Cinematic descents into madness are always a lot of fun to watch, but few are as satisfying as "Take Shelter." Instead of a Jack Nicholson or a Nicholas Cage type, who often telegraph long in advance that they're going to transform into a raving lunatic and chew the scenery with gusto, Curtis is a very quiet, ordinary man. After the first few nightmares, he not only recognizes that he's losing control of himself, but takes every rational step to try and mitigate the damage. Curtis has a history of mental illness in the family, so he tries to consult a psychiatrist, but his resources are few and his means are limited. Everyone he knows is in a similar position, unable to offer much help. He tries to remove the sources of his anxiety, and redirect his energies to what he believes will be a positive, productive venture - the storm shelter. Unfortunately, he just ends up reinforcing his fears. So he remains a deeply sympathetic figure, even when his behavior starts to escalate, and his actions become more and more extreme.
Michael Shannon's excellent performance is key to this, much of it non-verbal, and much of it dealing with a morass of uneasy, shifting emotions just beneath his stoic exterior. In the first half of the film Curtis is very soft-spoken, but you can see the capacity for the big emotional moments in him, long before they erupt. It's his smaller reactions, his moments of doubt and confusion and disbelief, that are some of his best. However, when he finally does get to play those big cathartic scenes, they're pretty damn breathtaking. I'm not familiar with Shannon's other work, but after this role, I'd happily watch him in anything. Jessica Chastain also shines in another good supporting turn as his wife. She gets some nice scenes here, but I wanted to see more of her, which is true of pretty much every performance Chastain has given in every movie she's appeared in to date. Get this woman a leading role, Hollywood.

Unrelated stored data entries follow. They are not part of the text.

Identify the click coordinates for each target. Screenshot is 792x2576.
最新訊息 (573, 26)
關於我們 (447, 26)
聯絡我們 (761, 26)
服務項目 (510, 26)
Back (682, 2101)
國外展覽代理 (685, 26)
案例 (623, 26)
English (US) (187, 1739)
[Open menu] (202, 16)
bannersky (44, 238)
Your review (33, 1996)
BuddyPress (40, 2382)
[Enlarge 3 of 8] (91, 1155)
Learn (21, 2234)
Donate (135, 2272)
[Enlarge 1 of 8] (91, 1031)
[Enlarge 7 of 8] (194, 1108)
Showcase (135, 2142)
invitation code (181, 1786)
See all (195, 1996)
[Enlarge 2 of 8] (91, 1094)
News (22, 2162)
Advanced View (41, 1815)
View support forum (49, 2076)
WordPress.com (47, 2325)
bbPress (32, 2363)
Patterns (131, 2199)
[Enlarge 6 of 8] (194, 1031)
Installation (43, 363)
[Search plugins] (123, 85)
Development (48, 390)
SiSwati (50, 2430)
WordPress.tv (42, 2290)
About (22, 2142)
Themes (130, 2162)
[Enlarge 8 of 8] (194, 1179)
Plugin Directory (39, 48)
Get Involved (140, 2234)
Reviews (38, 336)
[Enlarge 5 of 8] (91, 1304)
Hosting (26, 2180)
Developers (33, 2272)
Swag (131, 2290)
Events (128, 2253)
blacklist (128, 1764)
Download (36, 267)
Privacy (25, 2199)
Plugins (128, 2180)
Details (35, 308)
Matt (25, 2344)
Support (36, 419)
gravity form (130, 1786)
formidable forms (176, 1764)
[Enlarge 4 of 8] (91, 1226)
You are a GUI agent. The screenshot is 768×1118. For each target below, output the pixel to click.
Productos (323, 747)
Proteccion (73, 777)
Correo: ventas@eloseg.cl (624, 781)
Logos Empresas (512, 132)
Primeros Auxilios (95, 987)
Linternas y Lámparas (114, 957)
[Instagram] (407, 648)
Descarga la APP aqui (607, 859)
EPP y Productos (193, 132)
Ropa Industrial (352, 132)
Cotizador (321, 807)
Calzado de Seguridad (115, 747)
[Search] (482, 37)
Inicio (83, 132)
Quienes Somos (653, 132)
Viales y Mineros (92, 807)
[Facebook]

"Take Shelter" was written and directed by Jeff Nichols, who takes a potentially schlocky genre premise and keeps the execution so simple and so well grounded, that it hits much closer to home than you might anticipate. I've heard the film called a thriller, but it doesn't really fit any of the usual genre categories. There's little action or violence, but there's always the possibility of it, as the tension steadily builds and builds. The familial and psychological drama is consistently engaging and it's easy to get invested in Curtis's woes. And while the scope of the story may be small, the storytelling sure isn't. The natural world is a constant presence here, especially the wide expanse of the midwestern sky, beautifully captured in Adam Stone's cinematography. When thunder sounds and the storm clouds gather over Curtis's head, they seem inescapable.
I did have a few issues with the direction that the story took, specifically the coda, but the film's ending may actually be the most interesting part of it, depending on your reading of thee events. I've already run across a couple of very thought-provoking interpretations. I don't want to get into spoilers here, but what initially bothered me was that the filmmakers seemed to be handing us a very obvious answer to the puzzle of Curtis's dreams. Except, maybe it's not. "Take Shelter" hints at a lot of different themes and ideas that allow the film to be interpreted in any number of ways - as religious parable, as family drama, or even as science-fiction.
So don't let the descriptions about apocalypses and disaster scenarios fool you. This isn't your average Hollywood action film, but rather something a little deeper, a little stranger, and much, much more rewarding one.